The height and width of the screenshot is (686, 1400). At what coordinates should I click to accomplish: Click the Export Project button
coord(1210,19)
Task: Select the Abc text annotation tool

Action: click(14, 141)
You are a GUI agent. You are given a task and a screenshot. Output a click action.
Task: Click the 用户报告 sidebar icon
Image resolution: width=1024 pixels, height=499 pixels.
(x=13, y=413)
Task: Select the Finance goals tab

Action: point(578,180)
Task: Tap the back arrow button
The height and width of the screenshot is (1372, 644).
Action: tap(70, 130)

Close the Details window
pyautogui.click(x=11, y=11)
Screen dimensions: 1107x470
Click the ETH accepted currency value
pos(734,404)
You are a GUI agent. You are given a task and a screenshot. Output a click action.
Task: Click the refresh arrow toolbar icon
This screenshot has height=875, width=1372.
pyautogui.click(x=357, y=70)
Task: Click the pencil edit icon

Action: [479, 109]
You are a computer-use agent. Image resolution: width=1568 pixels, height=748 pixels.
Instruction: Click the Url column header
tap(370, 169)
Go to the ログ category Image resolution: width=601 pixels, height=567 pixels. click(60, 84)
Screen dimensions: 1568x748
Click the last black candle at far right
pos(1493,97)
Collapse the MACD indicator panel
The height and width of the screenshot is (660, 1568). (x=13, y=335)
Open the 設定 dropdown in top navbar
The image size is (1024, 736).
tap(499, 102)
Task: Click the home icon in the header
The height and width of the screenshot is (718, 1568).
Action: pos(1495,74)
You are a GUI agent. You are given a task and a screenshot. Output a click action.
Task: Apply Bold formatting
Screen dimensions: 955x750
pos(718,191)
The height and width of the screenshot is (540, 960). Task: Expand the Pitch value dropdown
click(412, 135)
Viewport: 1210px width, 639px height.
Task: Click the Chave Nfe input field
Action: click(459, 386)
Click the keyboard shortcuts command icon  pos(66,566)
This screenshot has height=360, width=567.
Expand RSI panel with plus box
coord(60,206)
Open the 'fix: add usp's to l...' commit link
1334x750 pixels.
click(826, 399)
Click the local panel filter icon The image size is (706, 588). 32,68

#### Work required:
Exactly the lines from the start of the entries through the one bearing "Task: Click the 用户报告 sidebar icon" are to be output, with both ends included.

#### Response to this exercise:
The height and width of the screenshot is (686, 1400). At what coordinates should I click to accomplish: Click the Export Project button
coord(1210,19)
Task: Select the Abc text annotation tool

Action: click(14, 141)
You are a GUI agent. You are given a task and a screenshot. Output a click action.
Task: Click the 用户报告 sidebar icon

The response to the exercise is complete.